(Entradas de datos guardadas)
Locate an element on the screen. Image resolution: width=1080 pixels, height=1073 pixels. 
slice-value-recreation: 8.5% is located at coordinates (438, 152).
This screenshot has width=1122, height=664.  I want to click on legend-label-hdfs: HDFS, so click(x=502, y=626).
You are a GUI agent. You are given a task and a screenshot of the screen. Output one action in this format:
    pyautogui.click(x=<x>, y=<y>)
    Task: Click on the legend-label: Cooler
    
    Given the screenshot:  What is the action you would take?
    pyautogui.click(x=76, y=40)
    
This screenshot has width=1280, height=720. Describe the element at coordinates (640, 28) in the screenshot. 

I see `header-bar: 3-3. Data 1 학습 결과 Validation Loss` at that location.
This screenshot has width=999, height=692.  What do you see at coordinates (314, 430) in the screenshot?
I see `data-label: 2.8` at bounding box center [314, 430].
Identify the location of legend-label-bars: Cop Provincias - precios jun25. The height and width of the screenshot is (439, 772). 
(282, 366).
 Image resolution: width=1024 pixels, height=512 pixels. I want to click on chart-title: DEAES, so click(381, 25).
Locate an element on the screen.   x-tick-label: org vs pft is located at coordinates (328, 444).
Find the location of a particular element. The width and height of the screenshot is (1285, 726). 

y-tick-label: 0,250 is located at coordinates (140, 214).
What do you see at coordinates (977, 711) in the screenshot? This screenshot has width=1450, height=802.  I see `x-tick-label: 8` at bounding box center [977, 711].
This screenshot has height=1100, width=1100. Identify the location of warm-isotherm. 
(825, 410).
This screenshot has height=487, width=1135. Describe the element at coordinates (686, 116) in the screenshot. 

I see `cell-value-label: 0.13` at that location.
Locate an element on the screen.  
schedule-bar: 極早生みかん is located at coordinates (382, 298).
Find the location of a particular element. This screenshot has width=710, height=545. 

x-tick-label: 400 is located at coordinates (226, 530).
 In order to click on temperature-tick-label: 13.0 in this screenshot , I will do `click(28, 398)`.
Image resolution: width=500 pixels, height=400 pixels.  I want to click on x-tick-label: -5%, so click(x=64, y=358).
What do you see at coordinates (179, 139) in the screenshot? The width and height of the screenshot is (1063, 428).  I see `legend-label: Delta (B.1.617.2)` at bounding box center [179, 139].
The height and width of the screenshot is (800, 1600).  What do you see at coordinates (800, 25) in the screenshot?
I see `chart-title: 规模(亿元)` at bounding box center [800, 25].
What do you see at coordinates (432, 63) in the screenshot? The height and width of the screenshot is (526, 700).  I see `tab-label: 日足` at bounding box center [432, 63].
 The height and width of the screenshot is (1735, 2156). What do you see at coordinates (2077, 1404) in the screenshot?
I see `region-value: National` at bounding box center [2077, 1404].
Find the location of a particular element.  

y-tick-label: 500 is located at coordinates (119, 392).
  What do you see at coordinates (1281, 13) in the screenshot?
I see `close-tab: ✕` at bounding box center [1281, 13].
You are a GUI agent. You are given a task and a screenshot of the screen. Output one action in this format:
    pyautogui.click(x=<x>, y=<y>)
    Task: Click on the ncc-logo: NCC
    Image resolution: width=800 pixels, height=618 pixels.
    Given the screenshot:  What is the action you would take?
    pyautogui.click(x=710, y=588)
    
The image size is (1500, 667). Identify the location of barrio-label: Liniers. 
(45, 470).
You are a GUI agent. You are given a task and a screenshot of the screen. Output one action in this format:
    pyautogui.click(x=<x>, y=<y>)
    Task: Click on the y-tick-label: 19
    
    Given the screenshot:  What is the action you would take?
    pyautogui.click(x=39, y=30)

ENUNCIADO
Copia sin ningún cambio las líneas del listado que van desde su comienzo hasta la línea que contiene "This screenshot has width=1122, height=664.", ambos extremos incluidos.

SOLUCIÓN
Locate an element on the screen. Image resolution: width=1080 pixels, height=1073 pixels. 
slice-value-recreation: 8.5% is located at coordinates (438, 152).
This screenshot has width=1122, height=664.  I want to click on legend-label-hdfs: HDFS, so click(x=502, y=626).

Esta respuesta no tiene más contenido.